* **ACTIVITY**
Find every line containing the word "click" in the records below; report only how many there are.

[[ SUPPLIED INFORMATION open ]]

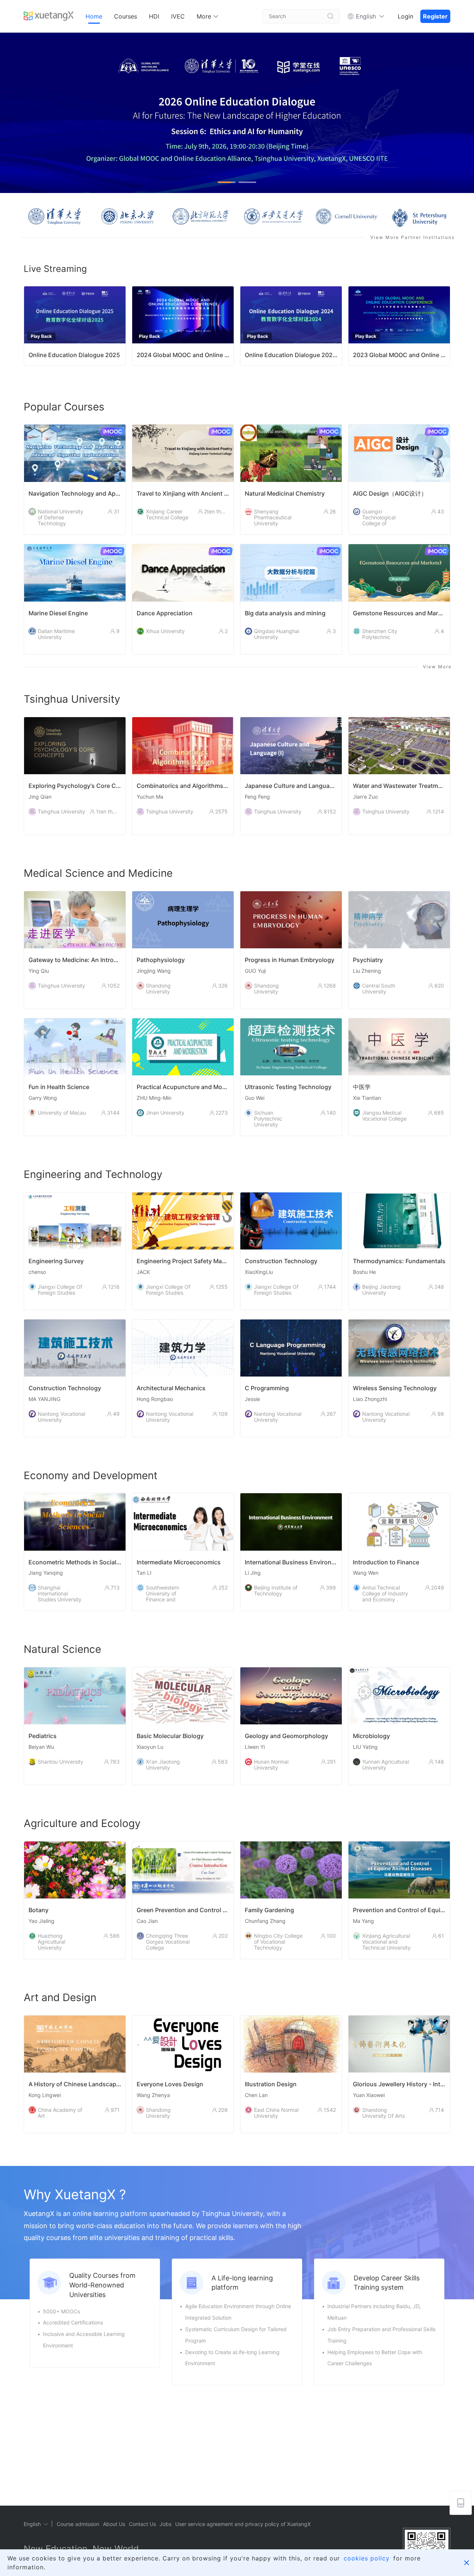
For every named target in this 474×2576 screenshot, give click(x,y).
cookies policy (367, 2558)
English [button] (366, 16)
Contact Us (142, 2524)
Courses (125, 16)
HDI (154, 16)
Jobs (165, 2524)
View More (437, 666)
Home (94, 16)
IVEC (178, 16)
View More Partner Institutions (412, 237)
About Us (114, 2524)
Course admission (78, 2524)
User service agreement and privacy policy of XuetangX (243, 2524)
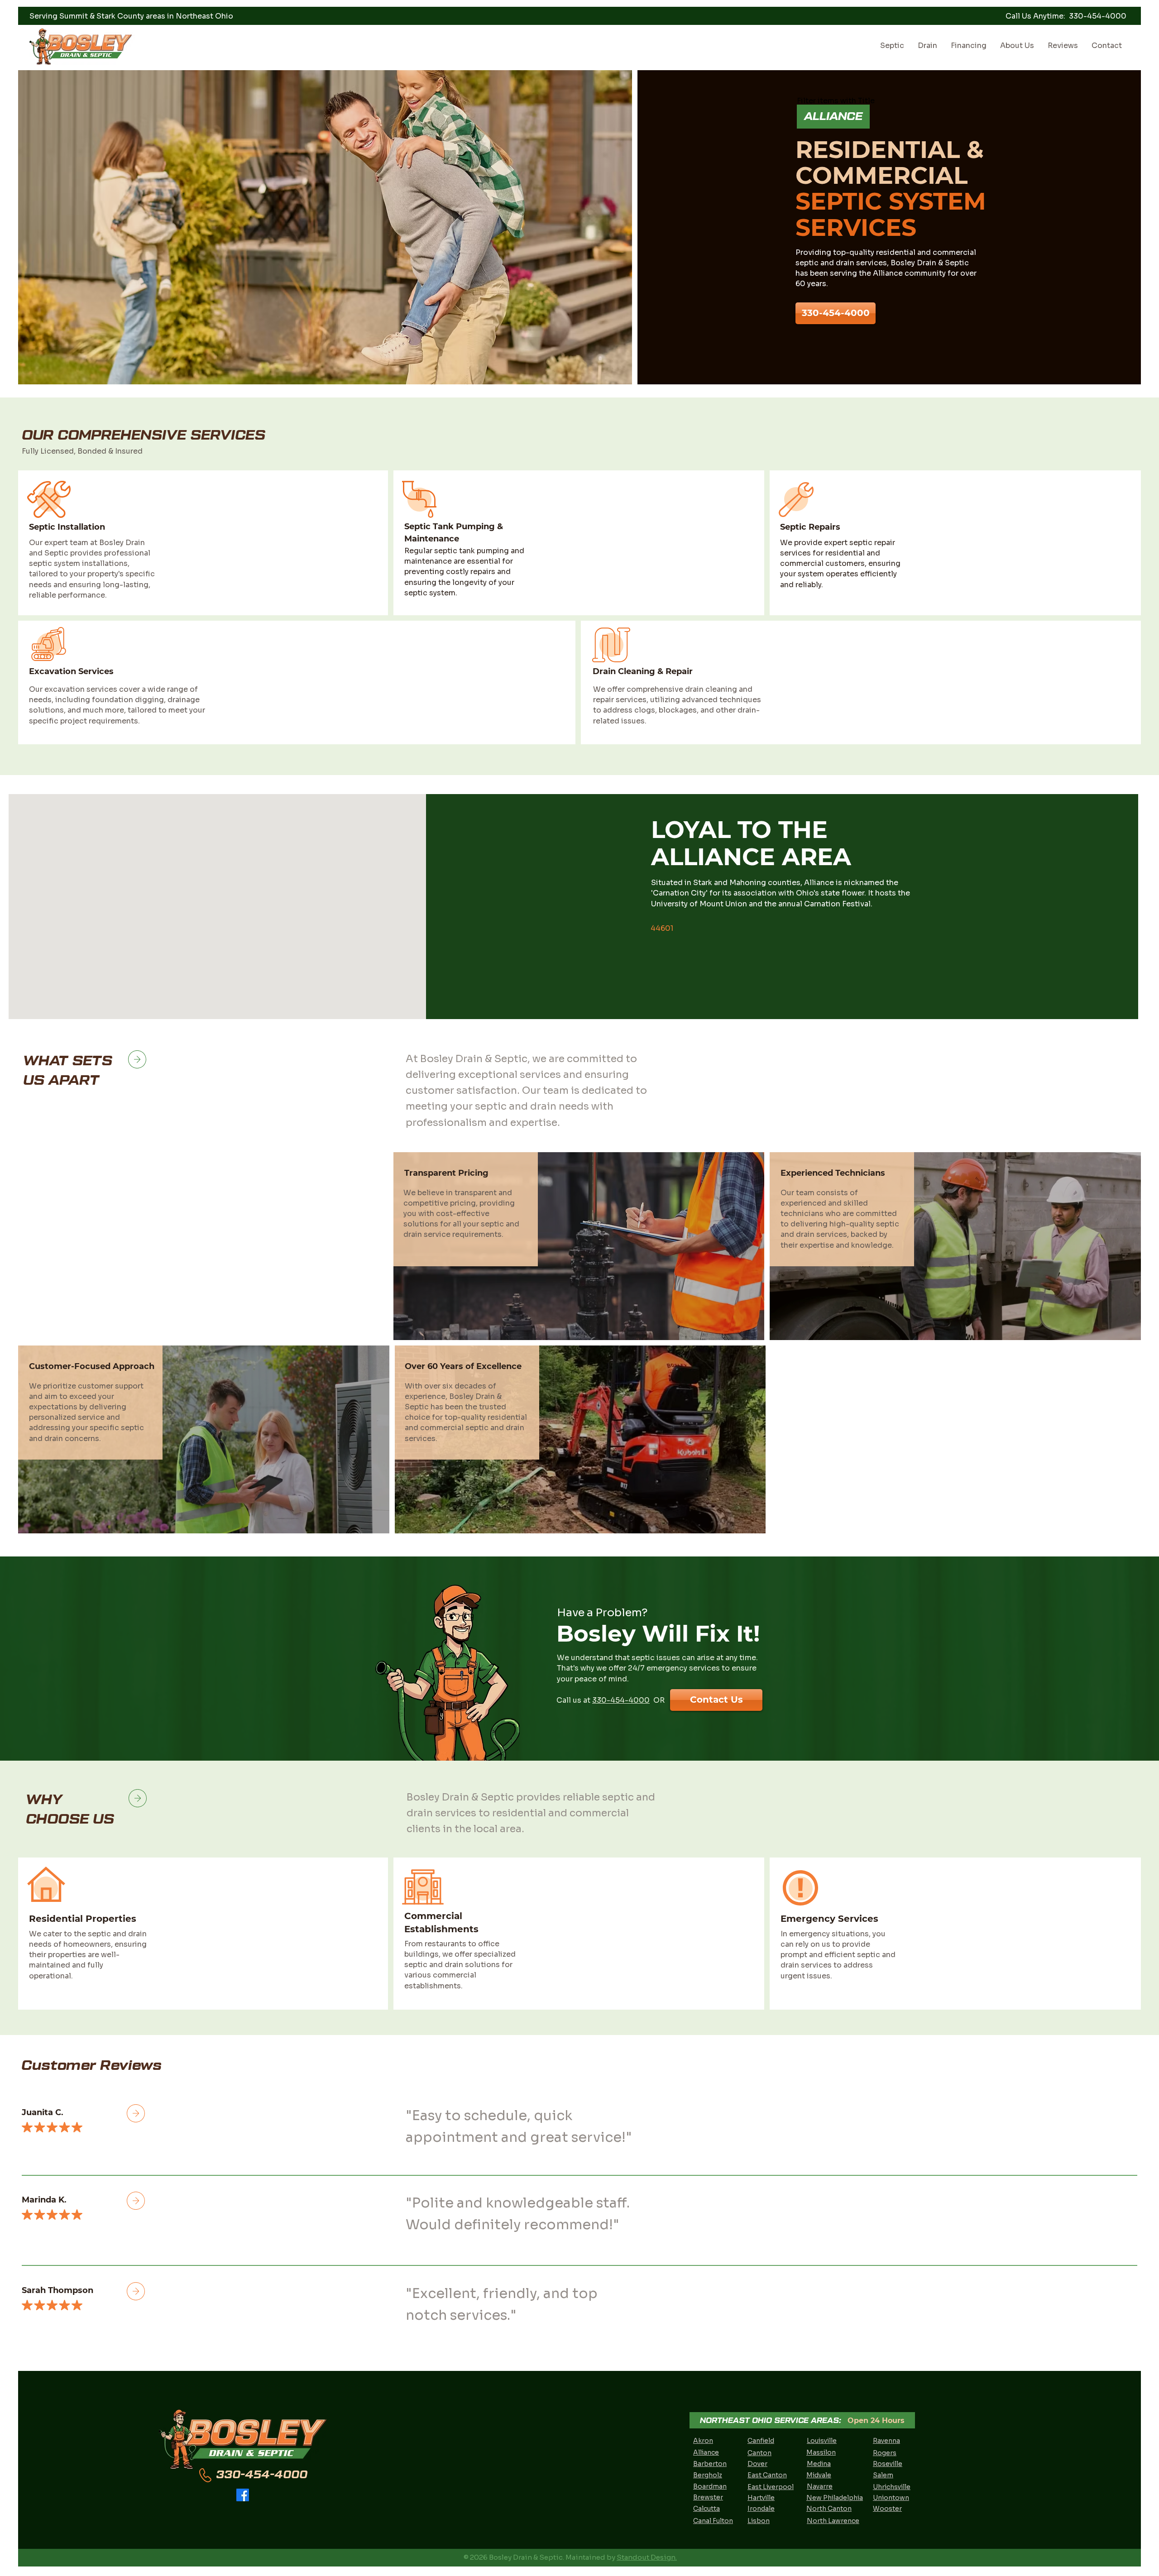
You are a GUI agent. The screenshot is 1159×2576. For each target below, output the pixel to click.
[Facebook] (242, 2495)
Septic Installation (67, 527)
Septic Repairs (810, 527)
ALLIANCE (833, 116)
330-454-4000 (621, 1700)
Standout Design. (647, 2557)
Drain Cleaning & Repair (643, 671)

[[ SUPPLIED INFORMATION closed ]]

* **SOLUTION FOR THIS TASK**
2